Thursday, March 16, 2006

Just when you thought it was safe to go back into the office tower...

....here comes "fitness architecture"--buildings designed to make you climb stairs and walk long distances between the front door and your destination. The Wall Street Journal raved in November about a building under construction at Virginia Commonwealth University:

the elevators will be especially slow-moving. They will also be tucked away at the rear, while the atrium will feature a prominent set of stairs -- 28 to get to the second floor, and a total of 76 to get all the way up to the fourth floor.

Fear not--a "slimming mirror" will greet stairclimbers, to encourage them in their efforts to get fit. (Will they also put "fattening mirrors" in the elevators? Or just stamp "lazy" on the foreheads of elevator users?) It's probably a dream come true if you're a corporation trying to save money on construction--but look, it's also a benevolent idea, to improve the environment and public health: "in buildings that aren't hospitals, hide the lifts," recommends blogger Natalie Bennett. Oh, I see, it's progressive, and for public health--haven't people with disabilities paid disproportionately into that cause already (with institutionalization, dubious medical treatments, immigration restrictions, marriage restrictions, sterilization, etc. etc. etc. for the "greater good")?

So, if you're going to meet your lawyer, buy some shoes, vote, eat in a restaurant---plan to be fit, or get fit. But if you're on wheels....or have any other condition that make stairs impossible or risky....well, there's those "special" elevators way back there, behind the atrium--but give yourself an extra ten or fifteen minutes, they're really slow.

[T-shirt from Dan Wilkins' The Nth Degree.]

UPDATE 3/19: Bennett has this further clarification in her comments space: "I accept for some people with disabilities that would be inconvenient - those for whom walking a very short distance is possible but longer distances aren't - but that would, I think, be a not unreasonable price to pay for better overall societal and environmental health." It is an unreasonable price (and she seems to be under the mistaken impression that once you're on wheels, all distances are equal), but more to the point, does Bennett have the right to accept that price on behalf of the people who will pay it? People with disabilities and their allies should be very concerned when both the Wall Street Journal and a Green Party member can agree to accept their exclusion from any public spaces.

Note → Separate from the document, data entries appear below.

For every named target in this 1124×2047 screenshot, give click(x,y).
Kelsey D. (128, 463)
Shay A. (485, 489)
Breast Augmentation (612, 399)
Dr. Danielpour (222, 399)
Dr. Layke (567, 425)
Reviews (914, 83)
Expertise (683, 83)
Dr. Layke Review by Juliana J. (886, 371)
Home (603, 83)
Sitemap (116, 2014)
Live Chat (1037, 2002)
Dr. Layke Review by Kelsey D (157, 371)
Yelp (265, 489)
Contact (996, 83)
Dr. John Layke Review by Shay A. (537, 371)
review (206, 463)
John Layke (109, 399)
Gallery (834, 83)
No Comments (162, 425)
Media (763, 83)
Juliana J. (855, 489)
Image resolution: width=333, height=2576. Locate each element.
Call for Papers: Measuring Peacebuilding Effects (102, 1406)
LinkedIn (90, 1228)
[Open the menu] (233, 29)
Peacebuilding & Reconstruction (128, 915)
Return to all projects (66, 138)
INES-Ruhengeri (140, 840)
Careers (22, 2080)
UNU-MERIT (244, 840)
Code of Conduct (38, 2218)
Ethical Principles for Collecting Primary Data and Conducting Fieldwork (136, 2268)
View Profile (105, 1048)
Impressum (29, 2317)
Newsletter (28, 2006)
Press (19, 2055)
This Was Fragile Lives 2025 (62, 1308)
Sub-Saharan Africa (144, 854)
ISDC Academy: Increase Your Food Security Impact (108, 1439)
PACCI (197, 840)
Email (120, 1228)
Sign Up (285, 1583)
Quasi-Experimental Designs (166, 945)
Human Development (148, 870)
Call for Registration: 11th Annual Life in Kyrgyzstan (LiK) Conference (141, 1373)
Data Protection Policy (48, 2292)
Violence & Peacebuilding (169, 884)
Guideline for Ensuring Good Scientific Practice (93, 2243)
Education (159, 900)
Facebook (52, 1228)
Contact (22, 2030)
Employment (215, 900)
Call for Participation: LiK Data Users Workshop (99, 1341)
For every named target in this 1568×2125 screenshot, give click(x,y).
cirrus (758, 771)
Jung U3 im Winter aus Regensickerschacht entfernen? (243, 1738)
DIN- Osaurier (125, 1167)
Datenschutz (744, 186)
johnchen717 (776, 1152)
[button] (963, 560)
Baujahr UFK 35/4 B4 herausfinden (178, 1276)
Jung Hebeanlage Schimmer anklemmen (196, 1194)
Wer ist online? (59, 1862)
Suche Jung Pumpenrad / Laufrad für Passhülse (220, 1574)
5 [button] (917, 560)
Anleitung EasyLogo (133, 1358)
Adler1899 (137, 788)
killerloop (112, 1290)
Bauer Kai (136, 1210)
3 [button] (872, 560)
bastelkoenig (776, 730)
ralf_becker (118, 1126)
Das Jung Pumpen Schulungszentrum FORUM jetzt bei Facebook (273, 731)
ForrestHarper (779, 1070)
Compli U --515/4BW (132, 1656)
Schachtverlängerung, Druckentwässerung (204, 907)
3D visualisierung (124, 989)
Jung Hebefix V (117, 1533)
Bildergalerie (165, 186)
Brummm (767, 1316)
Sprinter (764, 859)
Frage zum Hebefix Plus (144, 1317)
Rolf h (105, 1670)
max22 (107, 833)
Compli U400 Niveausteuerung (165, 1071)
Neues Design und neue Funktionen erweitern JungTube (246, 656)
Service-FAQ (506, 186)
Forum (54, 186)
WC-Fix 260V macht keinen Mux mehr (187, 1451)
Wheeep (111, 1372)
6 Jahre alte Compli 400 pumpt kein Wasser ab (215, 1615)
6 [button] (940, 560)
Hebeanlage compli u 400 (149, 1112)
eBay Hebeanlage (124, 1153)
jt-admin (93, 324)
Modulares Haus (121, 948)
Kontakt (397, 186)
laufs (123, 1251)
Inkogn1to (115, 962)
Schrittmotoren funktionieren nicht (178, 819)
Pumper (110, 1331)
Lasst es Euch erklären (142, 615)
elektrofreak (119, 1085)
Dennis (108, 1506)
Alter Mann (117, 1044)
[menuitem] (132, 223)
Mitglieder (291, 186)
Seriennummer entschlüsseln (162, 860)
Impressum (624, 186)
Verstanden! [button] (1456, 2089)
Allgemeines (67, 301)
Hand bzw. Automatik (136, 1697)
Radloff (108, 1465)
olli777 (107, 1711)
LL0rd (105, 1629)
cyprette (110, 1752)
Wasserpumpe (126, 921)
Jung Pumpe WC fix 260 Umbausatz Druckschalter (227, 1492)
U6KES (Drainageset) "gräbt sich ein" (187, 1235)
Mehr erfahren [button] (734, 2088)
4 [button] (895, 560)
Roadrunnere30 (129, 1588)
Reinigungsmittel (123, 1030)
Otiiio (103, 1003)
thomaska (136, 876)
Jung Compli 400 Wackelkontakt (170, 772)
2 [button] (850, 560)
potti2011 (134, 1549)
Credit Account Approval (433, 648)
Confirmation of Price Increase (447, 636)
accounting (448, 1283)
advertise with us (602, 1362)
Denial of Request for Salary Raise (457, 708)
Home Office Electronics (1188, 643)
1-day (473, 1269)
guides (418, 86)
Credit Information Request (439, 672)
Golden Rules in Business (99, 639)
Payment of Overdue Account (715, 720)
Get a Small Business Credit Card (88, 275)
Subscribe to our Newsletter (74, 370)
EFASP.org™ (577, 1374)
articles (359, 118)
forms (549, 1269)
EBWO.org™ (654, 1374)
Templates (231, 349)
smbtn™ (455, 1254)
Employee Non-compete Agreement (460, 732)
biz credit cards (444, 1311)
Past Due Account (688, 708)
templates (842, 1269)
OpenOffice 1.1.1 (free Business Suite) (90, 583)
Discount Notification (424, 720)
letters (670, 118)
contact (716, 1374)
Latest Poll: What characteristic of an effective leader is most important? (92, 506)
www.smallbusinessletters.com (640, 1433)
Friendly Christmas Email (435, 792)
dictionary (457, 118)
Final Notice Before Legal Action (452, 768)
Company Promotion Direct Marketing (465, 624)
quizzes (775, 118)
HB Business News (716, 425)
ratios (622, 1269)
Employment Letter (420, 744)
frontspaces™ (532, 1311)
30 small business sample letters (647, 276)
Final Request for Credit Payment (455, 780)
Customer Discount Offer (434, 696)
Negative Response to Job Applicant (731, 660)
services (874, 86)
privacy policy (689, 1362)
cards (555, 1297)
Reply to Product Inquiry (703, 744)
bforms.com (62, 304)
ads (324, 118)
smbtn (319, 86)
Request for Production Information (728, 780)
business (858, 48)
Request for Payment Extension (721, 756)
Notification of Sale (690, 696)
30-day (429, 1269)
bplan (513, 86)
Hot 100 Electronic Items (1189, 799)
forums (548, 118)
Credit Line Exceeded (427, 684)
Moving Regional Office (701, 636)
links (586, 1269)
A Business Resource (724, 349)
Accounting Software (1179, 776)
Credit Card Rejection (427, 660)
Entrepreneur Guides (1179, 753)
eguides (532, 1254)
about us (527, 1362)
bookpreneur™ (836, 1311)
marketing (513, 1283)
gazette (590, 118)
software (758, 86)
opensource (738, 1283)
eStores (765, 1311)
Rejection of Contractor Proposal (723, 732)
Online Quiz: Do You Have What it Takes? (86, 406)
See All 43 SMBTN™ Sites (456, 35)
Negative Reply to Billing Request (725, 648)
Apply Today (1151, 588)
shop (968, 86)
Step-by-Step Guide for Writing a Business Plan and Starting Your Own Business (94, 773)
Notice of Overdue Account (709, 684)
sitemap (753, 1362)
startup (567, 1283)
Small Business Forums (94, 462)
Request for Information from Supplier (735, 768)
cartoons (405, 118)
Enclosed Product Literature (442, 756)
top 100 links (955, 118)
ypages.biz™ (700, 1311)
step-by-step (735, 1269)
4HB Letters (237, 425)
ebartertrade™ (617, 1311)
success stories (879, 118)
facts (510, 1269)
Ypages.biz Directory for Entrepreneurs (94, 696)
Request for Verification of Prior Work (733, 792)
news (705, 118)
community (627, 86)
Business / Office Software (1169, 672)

UPDATE 1/3/07: She's still at it. Some folks will never see the problem with building exclusion into the architecture of everyday life.

2 comments:

Mike Dorn said...

Great post, Penny. Disability presents for an undeniable challenge to today's liberal/progressive politicians and designers. "Hiding the elevators" has always been a a special gift of architects, who often devote much more energy to the stairs in their buildings.

Case in point: my office at Temple University is in Ritter Annex, designed in the early 1970s around an elaborate block O plan with a central elevator lobby on every other (odd-numbered) floor, and even-numbered floors forming rings around the exterior. On any given day, we are lucky if more than one out of the four central elevators is functioning. As a result, I have taken to telling our visitors to take the stairs up six floors to my office. At least they are less likely to get lost or stuck between floors that way. But what about my colleagues who use wheelchairs? This is simply not an option. There have been occasions where I have had to carry the up flights of stairs to get to meetings, or to use the restrooms. Surely this is not the sort of ‘preventative public health measure’ that the architects might have intended. Once we get into upper crust society settings, architecture all too often serves as a sorting mechanism that marginalizes people who fatigue easily or use equipment to enhance their mobility.

I also find it sad to see new coffee shops opening in my neighborhood like La.Va without a wheelchair accessible entrance. Apparently the city of Philadelphia’s code enforcement office tells these young entrepreneurs that they new establishment isn’t covered because it is ‘merely’ a renovation rather than new construction. Yet the Americans with Disabilities Act was been clearly written to apply the same access requirements to renovations. What are we to do when clear regulations have been passed and yet are not enforced?

Anonymous said...

This idea is absurd and greatly upsetting. It looks like new constructions are taking a step backwards in accessibility. This may sound naive, but to improve public health, why not encourage people to stay away from fast food and soda instead?